Readings for October 8, 2017
The inhabitants of Jerusalem during Isaiah’s time and the chief priests and elders during Jesus’ time shared a sense of entitlement based on status. They believed they were entitled to salvation because they were counted among the chosen. In an honest self-assessment, I must confess to having a similar sense of entitlement in my own life today. God has planted the vineyard in my life and given me all I need to bring forth sweet and abundant fruit, yet often I yield wild grapes. I find it easy to center my thoughts and activities on those things that bring me worldly praise or honor. If I do something I define as good, I seek out praise. If praise is not forthcoming, I can get frustrated or even angry. Holding onto this sense of entitlement keeps me fixated on myself, separating me from God’s will. Without God, the yield is ugly – what was sewn as good crop comes forth as wild grapes. Blanketed in selfishness, a sewn desire to serve others harvests a desire for self-seeking praise. The consequences of that yield can be equally ugly, as Isaiah warns, leaving the vineyard trampled and in ruins. My ego can distract me from the value of my own good deed, and can leave me upset and angry at the lack of praise from others, causing me to trample and hack away at God’s will for my life. Jesus similarly warns of a “wretched death” and a loss of our inheritance “to a people that will produce its fruit.” This means that if I do not learn to let go of my ego, I am sinning by turning my back on God’s will, which could cost me my salvation.

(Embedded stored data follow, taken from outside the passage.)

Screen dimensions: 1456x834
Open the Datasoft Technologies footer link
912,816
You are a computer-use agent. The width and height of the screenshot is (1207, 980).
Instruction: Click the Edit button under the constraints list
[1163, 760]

The harsh punishment for a poor yield leaves me hoping for the mercy and love and forgiveness of the past few Sunday readings. It can be overwhelming to try to accept the tough love side to God’s will and to accept responsibility for my own salvation. So I try to rationalize my own measly yield against those in Jesus’ parable. I can rationalize that those tenants were some bad dudes, killing the son of the landowner. I just want to hear the words “thank you” when I do a favor for somebody. However, when I look up at the large crucifix hanging over the altar at my church, I realize the emptiness of my rationalization and the impact of my own sins. Jesus is the entitled One, the Son of God. Jesus is the landowner’s son. Jesus was killed by and for sin. My sin.
In the song “My Jesus” by Todd Agnew, the lyrics say Jesus “was battered and scarred. Or did you miss that part?” Powerful words. Graphic reminder. It is also a call to holiness. Paul picks up the theme of how I should live out my faith in holiness. In his letter to the Philippians, he writes that I need to think about “whatever is true, whatever is honorable, whatever is just, whatever is pure, whatever is lovely, whatever is gracious, if there is any excellence and if there is anything worthy of praise.” Paul’s words turn my focus from believing my own goodness makes me worthy of praise, to an other-centered love of all things good and holy. I need to praise God rather than seek to be the focus of praise. In praise, I must pray, as the Psalm prays, “O Lord, God of hosts, restore us; if your face shine upon us, then we shall be saved.”
God of peace, I call upon Your name. Guard my heart and mind. Ease my anxiety. Take the pride from my heart and help me to do what is pleasing to You so to bring forth the fruitful harvest to which You alone are entitled. Give me new life, keep me from withdrawing from You, let Your face shine upon me. I ask this in accord with the Holy Sacrifice and saving grace of Your Son, my Lord, Jesus Christ.